In 1970, when I was thinking of joining the Marines, my dad tried to talk me out of it. He said, “You know your Uncle George was a Marine. Son, that’s a really tough outfit and I’m not sure you can make it.”

I was horribly offended. I was an athlete in high school and lettered in both football and karate. How hard could it be? Besides, by saying what he did, my father insured that I would enlist, which I did the next day. Well, make it I did and Dad was right … it was really tough.

My own sons served in different ways. Jason and John served the community as police officers, with Jason doing 20 years. James enlisted in the United States Air Force on a six-year enlistment and was vitally involved in the War on Terror, ending his tour as a staff sergeant.

And now there is a new generation of Epps family members seeking to serve the nation.

Yesterday, May 5, 2017, Isaac Pierce Epps, my grandson and son of Jason, graduated from Marine Corps boot camp to take his place among the nation’s finest. He did well in boot camp and earned the right to be called “Marine.”

Another grandson, Tristan Alexander Epps, and son of John, is about to begin his fourth week of the 13-week ordeal at Parris Island, S.C. Yesterday, they, and I, were on the island at the same time, although I couldn’t see Tristan. Hopefully, I will make a return visit in about nine weeks to attend his graduation. They are part of the “New Corps.”

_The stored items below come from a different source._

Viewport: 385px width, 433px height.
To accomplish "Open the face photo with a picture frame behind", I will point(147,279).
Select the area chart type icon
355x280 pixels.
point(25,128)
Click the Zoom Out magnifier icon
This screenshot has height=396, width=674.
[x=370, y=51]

Someone said recently, “Why are you making such a big deal about this?” Because it is a big deal, that’s why. Currently, only about 7 percent of the population of the United States has ever served in the military. That includes World War II veterans on up to the present military.

But only about 1 percent of the population currently serves in the nation’s armed forces. That is, only 1 percent of the population, mostly young people, stands between the American citizen and Iran, North Korea, Russia, and a host of other bad actors.

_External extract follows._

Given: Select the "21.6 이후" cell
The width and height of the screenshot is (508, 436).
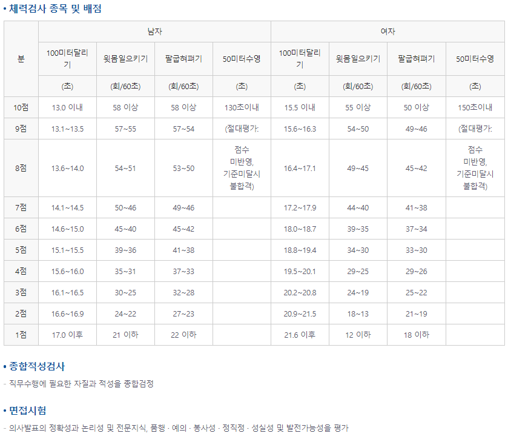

It is a tremendously big deal. There are about 1.5 million men and women in the military, with only some 180,000 of those being Marines.

When I enlisted, part of my motivation was to avoid the draft. Young men and women no longer have that pressure. They voluntarily choose to serve. And those who choose to join the Marines, by far the smallest of the combat-oriented military branches, do so knowing that it is about the toughest challenge they will have, or may ever have, to face.

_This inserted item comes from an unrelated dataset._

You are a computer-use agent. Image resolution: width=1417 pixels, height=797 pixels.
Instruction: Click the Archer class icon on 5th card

Am I worried? Yes. The world is a very dangerous place and Marines are often the tip of the spear when it comes to combat. It is a warrior culture and they know the risks. This worry is what drives my prayers for them.

Am I proud? You betcha! I know what it takes and I know that the change really is forever. To all the men and women who have ever served in the Marine Corps: “Semper fi.” And to all who have served: “Thank you for your service. You are among the 7 percent.”

[David Epps is the pastor of the Cathedral of Christ the King, Sharpsburg, GA (www.ctkcec.org). He is the bishop of the Mid-South Diocese which consists of Georgia and Tennessee (www.midsouthdiocese.org) and the Associate Endorser for the Department of the Armed Forces, U. S. Military Chaplains, ICCEC. He may contacted at frepps@ctkcec.org.]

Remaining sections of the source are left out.